I am trying to figure out the best way to download files with a speed limit using NodeJS's builtin HTTPS module. (There is a fully working python implementation of what I am trying to do at the bottom.) I have written two different functions and both of them seem to get the job as expected.
download1
function, checks whether the speed limit has been exceeded in the current second and if so, pauses the download and creates a timeout that gets triggered at the end of that second that resumes the download.
download2
however, instead of creating a timeout, creates an interval that gets triggered once every 1000 miliseconds and resumes the download if it has been paused.

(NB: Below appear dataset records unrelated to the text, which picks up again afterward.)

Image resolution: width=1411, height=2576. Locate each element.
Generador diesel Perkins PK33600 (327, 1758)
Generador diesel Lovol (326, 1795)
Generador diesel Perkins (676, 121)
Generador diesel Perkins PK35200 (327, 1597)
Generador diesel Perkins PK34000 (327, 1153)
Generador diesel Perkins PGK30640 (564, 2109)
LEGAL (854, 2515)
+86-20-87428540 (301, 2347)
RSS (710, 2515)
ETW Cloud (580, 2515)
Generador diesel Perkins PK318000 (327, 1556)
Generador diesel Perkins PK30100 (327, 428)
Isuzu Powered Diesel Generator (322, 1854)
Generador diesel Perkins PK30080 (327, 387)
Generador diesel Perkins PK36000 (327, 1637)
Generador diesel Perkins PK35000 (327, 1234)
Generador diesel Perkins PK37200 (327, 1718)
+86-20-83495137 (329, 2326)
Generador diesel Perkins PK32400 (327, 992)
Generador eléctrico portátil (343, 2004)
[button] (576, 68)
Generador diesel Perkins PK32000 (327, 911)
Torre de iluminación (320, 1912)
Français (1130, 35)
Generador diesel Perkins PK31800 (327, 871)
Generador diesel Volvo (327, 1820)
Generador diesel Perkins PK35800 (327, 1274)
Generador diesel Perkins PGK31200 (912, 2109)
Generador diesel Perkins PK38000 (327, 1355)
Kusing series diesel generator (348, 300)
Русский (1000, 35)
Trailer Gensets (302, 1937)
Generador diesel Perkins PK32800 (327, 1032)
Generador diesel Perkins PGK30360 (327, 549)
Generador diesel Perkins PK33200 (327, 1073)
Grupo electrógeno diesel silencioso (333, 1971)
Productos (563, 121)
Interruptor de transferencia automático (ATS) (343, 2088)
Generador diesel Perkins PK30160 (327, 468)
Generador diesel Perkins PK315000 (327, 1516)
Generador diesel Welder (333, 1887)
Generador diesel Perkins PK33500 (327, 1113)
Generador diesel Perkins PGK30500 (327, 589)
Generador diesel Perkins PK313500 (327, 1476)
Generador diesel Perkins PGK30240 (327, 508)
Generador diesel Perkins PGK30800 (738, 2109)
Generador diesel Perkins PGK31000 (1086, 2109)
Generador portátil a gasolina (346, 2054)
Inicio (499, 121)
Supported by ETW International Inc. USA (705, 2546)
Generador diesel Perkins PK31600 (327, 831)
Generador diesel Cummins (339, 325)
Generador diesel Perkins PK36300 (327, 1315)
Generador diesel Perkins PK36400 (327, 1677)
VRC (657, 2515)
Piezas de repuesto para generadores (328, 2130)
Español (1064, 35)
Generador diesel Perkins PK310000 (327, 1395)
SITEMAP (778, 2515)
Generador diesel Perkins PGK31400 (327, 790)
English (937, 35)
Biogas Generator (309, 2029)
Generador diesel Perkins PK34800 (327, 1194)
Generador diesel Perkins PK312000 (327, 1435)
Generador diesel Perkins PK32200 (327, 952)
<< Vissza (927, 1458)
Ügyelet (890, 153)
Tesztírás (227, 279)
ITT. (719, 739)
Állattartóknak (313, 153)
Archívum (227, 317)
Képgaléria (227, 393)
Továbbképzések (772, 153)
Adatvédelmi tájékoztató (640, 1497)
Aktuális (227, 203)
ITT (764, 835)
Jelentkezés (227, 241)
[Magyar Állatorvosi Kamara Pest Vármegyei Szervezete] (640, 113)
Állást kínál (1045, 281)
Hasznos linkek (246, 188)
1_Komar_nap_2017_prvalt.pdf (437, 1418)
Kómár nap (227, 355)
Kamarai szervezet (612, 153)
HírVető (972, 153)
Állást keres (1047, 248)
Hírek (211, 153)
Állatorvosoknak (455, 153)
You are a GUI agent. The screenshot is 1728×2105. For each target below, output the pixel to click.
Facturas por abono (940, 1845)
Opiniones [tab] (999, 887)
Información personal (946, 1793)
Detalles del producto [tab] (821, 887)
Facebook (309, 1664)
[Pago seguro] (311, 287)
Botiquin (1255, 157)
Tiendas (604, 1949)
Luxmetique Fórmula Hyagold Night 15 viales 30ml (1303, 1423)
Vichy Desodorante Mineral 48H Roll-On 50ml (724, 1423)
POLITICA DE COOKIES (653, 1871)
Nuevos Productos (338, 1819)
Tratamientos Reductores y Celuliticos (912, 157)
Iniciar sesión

I was wondering which one of these two approaches is better or if I should go about it with a whole diffent approach.
Here are the functions:
export const download1 = (url: string, fileName: string, speedLimitInKb: number) => {
return new Promise((resolve, _reject) => {
https.get(url, res => {
const stream = fs.createWriteStream(fileName);
let totalSize = 0;
let size = 0;
let speedLimit = kbToBytes(speedLimitInKb);
let startDate: number;
let lastSecond = Date.now();
res.pipe(stream);
res.once("resume", () => {
startDate = Date.now();
console.log(`Started at ${new Date(startDate)}`)
})
res.on("data", (chunk) => {
size += chunk.length;
const now = Date.now();
if (now - lastSecond > 1000) {
lastSecond = Date.now();
totalSize += size;
size = 0;
} else if (size >= speedLimit) {
res.pause();
setTimeout(() => res.resume(), 1000 - (now - lastSecond));
}
});
res.on("resume", () => {
lastSecond = Date.now();
totalSize += size;
size = 0;
})
res.on("end", () => {
const elapsed = (Date.now() - startDate) / 1000;
totalSize += size
stream.end();
console.log(`${bytesToMb(totalSize)} mb of data downloaded in ${elapsed} seconds with a speed of ${bytesToKb(totalSize) / elapsed}`)
resolve(undefined);
});
res.on("error", console.log);
})
})
};
export const download2 = (url: string, fileName: string, speedLimitInKb: number) => {
return new Promise((resolve, _reject) => {
https.get(url, res => {
const stream = fs.createWriteStream(fileName);
let totalSize = 0;
let size = 0;
let speedLimit = kbToBytes(speedLimitInKb);
let startDate: number;
res.pipe(stream);
res.once("resume", () => {
startDate = Date.now();
console.log(`Started at ${new Date(startDate)}`)
})
const interval = setInterval(() => {
if (res.isPaused()) {
res.resume();
}
totalSize += size;
size = 0;
}, 1000);
res.on("data", (chunk) => {
size += chunk.length;
if (size >= speedLimit) {
res.pause();
}
});
res.on("end", () => {
clearInterval(interval);
const elapsed = (Date.now() - startDate) / 1000;
totalSize += size
stream.end();
console.log(`${bytesToMb(totalSize)} mb of data downloaded in ${elapsed} seconds with a speed of ${bytesToKb(totalSize) / elapsed}`)
resolve(undefined);
});
res.on("error", console.log);
});
})
}
Additional functions:
export const bytesToKb = (bytes: number) => bytes / 1024;
export const kbToMb = (kb: number) => kb / 1024;
export const kbToBytes = (kb: number) => kb * 1024;
export const mbToKb = (mb: number) => mb * 1024;
export const mbToBytes = (mb: number) => mb * 1024 * 1024;
export const bytesToMb = (bytes: number) => bytes / 1024 / 1024;
export const bytesToGb = (bytes: number) => bytes / 1024 / 1024 / 1024;
export const secondsToMs = (seconds: number) => seconds * 1000;
export const msToSeconds = (ms: number) => ms / 1000;
I have written a Python version of what I am trying to achieve and this works with any speed limit and file size. I would like to figure out how I can implement this in nodejs:
import requests
import time
def download(url, file_name, speed_limit_in_kb):
start = time.time()
size = 0
total_size = 0
with open(file_name, "wb") as f:
with requests.get(url, stream=True) as res:
last_second = time.time()
for part in res.iter_content(1024):
f.write(part)
total_size += len(part)
size += len(part)
offset = time.time() - last_second
if offset > 1:
size = 0
last_second = time.time()
elif size > (1024 * speed_limit_in_kb):
time.sleep(1 - offset)
size = 0
last_second = time.time()
elapsed = time.time() - start
print(f"{total_size / 1024 / 1024} mb of data downloaded in {elapsed} seconds with a speed of {total_size / 1024 / elapsed}")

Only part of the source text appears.